Janet DeSenzo

The “Aha Moment” – Also known as, “Stevie Doesn’t Like Tomatoes”

Reposted with permission from http://t4techteach.blogspot.com/. Thanks for sharing Janet!

You know it – that moment, the exact point in time when the light bulb turns on.  That moment when a student “gets it.” You see an expression of enlightenment, satisfaction, understanding – you may even see a smile.  This is the moment every teacher lives for. It’s when you feel like you’ve finally broken through, you’ve reached the summit, you’ve made a difference. You’ve succeeded in imparting knowledge on this day. THIS is why we teach.


As a technology coach, I don’t often get to experience that “AHA” moment for myself. I most often work with teachers, either one on one or in a workshop setting. I’ve also been known to hover in the back of the classroom, upon request, to provide that “just in case” support. Yes, it IS satisfying when a teacher “gets it,” especially when they integrate that idea/tool/pedagogy into their lessons. It’s even better when, at a follow-up meeting, I’m told, “I wish I had learned about this sooner – this makes instruction/assessment/homework so much easier!” This is the moment when I feel I’ve succeeded at my job. And then, there are the times when I’m asked to push into a class to help with instruction. These are special opportunities when we tech coaches have the chance to make a difference.

This week, I was asked to introduce Read and Write for Google Chrome to a group of fourth graders in a resource room. Like most youngsters, this young group of boys prefer to write using computers (that is, if they HAVE to write at all.)  Just like many resource room students, these kiddos have a variety of different learning needs: some have fine motor issues, some have trouble with spelling, a few others just have difficulty sitting. Having a guest teacher gave them a chance to do something different – learn something new. I explained that we were going to learn about a new tool that may help them with their new research project (the usual grumbling ensued.) I further explained that it could help them to read through the websites they would be using as their sources and that this tool could also help with their writing. They were intrigued and followed along patiently as we went through the steps of activating the Read and Write tools.

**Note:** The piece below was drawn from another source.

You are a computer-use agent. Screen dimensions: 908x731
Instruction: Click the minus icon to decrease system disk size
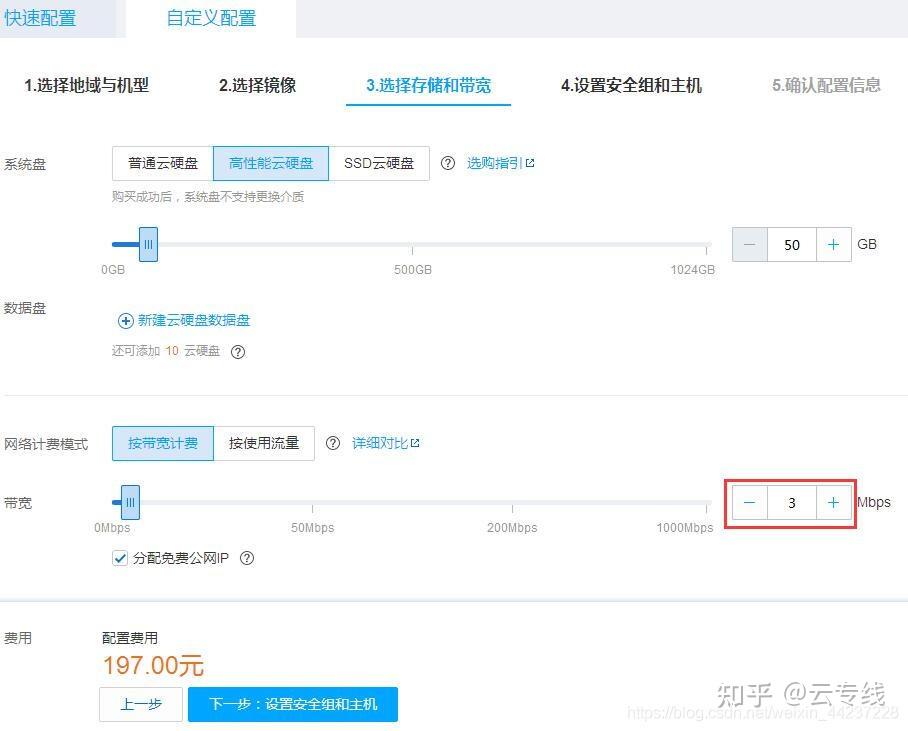tap(749, 244)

Once we were finally done with the nuts and bolts aspect of activating the toolbar, I showed them how Read and Write could read their websites aloud. They were impressed and seemed relieved that they wouldn’t have to struggle through reading long articles on their own. However, it wasn’t until the last step that they really understood what a powerful tool technology could be. I asked each of them to open a new Google Doc, which they handled with ease. (As a GAFE district, our 4th graders are pretty well versed in Google Docs.) Then I asked them to click on the Read and Write tab allowing them to see the tools. When I explained how text to speech could help them with their writing and proofreading, they were anxious to try it. I asked them to really think hard and formulate a full sentence in their minds before typing. They sat for a minute thinking about what they would write and then tentatively started typing. Finally, out of the silence, one of the computers loudly exclaimed, “Stevie doesn’t like tomatoes!” The whole room burst into laughter. This was followed by the usual, “That’s so cool!” and “Wait, listen to MY sentence now!” For the next 5 minutes, the boys typed feverishly so that their sentences could be spoken aloud.

Now, I know such tools aren’t the be all/end all solution to remediating poor readers or motivating reluctant writers. Would this change how they felt about writing? Maybe, or maybe not. Should we expect computers to be the ultimate motivator for students? No. No more than a pencil encourages a student to write. But, if we could provide the tools to help shift the focus to content and composition and lessen the struggle with the mechanics of writing, then we’ve made progress. We’ve made the task a little less daunting.  On this day, to be honest, I was just happy to see that they were using proper punctuation and capitalization – not to mention they were writing in complete sentences. Score!

…the Aha moment. The lightbulb turned on. Well done Stevie. Keep on writing.